Raise the Steaks: The will to grill

As we spring into summer, we get ready to celebrate Memorial Day. The unofficial start to summer, the official start to the grilling season, the smiles and sun are out in full vigor.

Whether you have had your grill for decades or picked it up days ago, it still needs some TLC to make it ready for good times and good food.

For the first half of this article, I’m going to give some tips to get your grill in tip-top shape, and how to keep it that way. If you’re already an expert on that, don’t move along just yet. The second half gives some insight to the pros and cons and general differences to charcoal v. gas grills.

Let’s fire this thing up

I will bullet some points to make it easy to follow, so you don’t have to scan for where you left off last.

For all grills, new and old, you need to put it in the best spot possible. Make sure you pick a spot that is free of low hanging branches, isn’t surrounded by debris, and smoke won’t blow into the house as you’re cooking.

It’s almost certain that I don’t need to say this, but for my own peace of mind: If it’s raining and you want to grill, put on a rain coat, do not grill in the garage. Seriously.

If your grill has been used before this season, you’ll need to clean it well. The better and more thorough you clean it, the longer it will last, the more consistent your cooking will be, and the easier it will be to maintain.

The season set-up

  • Take out all the grates, fill a container will some warm water, and some soap (dish soap is okay, but you can also buy some specific cleaners for that very thing.) Soak them for an hour to loosen any dirt and debris.
  • For gas grills take out the covers for the burners and soak them as well.
  • Make sure that all the burner holes are clean and clear.
  • If they are not, do NOT wipe them down with water or poke the dirt into the holes to clear them. If you have a shop-vac vacuum out any soot, excess charcoal, and dirt.
  • Take a wet sponge (with soap for stainless steel/without soap for any other materials like ceramic) and scrub away any leftover dirt.
  • Wipe down the exterior. Make it shine!
  • Dry it off inside and out, you don’t want any excess moisture sitting around.
  • Depending on your grate’s material. Take them out of the soak and scrub them with a brillo pad, stainless wool, or light abrasive sponge. Wipe down the burner covers in the same way.
  • Place everything back together
  • For gas grills, hook up the gas and start it up, let it run for about 20 minutes to help dry it, and get all the hoses and holes clear and working well.

The maintenance

After every cook, cleaning is just as important as anything.

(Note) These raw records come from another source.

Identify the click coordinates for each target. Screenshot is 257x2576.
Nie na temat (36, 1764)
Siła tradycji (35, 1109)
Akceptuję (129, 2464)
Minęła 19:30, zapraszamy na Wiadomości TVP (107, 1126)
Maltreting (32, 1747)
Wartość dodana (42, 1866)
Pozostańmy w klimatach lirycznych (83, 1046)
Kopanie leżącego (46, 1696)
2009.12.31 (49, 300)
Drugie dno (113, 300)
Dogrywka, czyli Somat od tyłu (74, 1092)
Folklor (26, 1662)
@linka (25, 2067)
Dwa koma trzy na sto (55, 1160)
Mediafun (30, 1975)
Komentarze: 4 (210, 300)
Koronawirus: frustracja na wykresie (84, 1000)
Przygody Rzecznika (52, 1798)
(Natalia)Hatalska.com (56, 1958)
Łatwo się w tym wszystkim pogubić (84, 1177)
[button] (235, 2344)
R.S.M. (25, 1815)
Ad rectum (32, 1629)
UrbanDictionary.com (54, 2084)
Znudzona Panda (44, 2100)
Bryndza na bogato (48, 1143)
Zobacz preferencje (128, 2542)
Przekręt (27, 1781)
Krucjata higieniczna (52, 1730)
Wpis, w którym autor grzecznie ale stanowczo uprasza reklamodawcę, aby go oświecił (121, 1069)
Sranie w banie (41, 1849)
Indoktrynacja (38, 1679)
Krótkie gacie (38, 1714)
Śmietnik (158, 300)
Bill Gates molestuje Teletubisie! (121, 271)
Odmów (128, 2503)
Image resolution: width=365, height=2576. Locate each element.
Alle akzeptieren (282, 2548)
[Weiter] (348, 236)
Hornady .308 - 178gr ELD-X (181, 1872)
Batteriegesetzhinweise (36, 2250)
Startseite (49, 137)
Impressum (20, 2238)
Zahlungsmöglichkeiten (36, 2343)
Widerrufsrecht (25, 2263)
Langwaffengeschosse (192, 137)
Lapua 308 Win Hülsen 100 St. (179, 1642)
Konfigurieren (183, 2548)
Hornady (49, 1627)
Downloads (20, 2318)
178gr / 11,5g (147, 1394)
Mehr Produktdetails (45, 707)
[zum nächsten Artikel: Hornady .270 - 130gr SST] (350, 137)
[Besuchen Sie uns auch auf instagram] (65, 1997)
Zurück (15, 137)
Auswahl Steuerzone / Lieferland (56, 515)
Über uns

  • When the grill is still pretty hot, now is the time you need to take a grate brush and scrub off the grates of all the soot and food. The heat helps to keep the dirt from solidifying and sticking to the grates.
  • For gas grills - After several hours and your grill has cooled, do a quick wipe of any debris in the bottom.
  • For charcoal grills - clean out the unusable coals/soot. It will just lead to uneven heating of new fresh coals.

You’re now all set and cleaned up. Go forth and grill.

If the above didn’t pertain to you because you know all of that, or because you don’t have a grill at all (which in that case, thanks for still reading), then this section might be of some use to you.

Gas v. Charcoal

First thing first, lets do a little comparison:

Gas

Easy to start
Easy to maintain
Easy to get even heat/cooking
Can be expensive to operate
Can be expensive to maintain/fix
Can be heavy/large/not easy to move

Charcoal

Easy to maintain
Can add some flavor
Not as expensive to maintain
Not as expensive to operate
Can be more portable than gas grills
Even heat is a little harder to maintain

For the everyday griller, a gas grill might be the better option. It is quick to start, quick to cook, and quick to clean/cool off after cooking. The versatility and ease is definitely a positive. Some like the ability to grill and go. But easy can limit you.

For the avid cook, a charcoal grill might be the way to go though. You can consider it is the manual car of grills. It allows the cook to become a little more at one with it. Having to maintain the coals and fire means that attention is needed, more so than with gas. It also gives the option for adding a bit of flavor as opposed to clean burning propane.

If you want to take charcoal grilling to the next level, a ceramic full-service charcoal grill can offer options unlike any other cooking device. For instance, the Kamado Joe Grill does almost everything you could want. It grills, smokes, sears steaks, heck, it’s even a pizza oven. Of course , here is a price that must be paid, but if food, variety, and quality are your bread and butter, than there is no better option.

Choose the grill that best suites your needs and wants. Don’t go crazy and spend money on something you’ll never use, but if you grill more often than not, spend some time researching about them, ask questions, shop around.

If you’re looking for specific features or have just general questions, feel free to reach out to me.

Eating is a necessary part of life; we might as well enjoy every bite.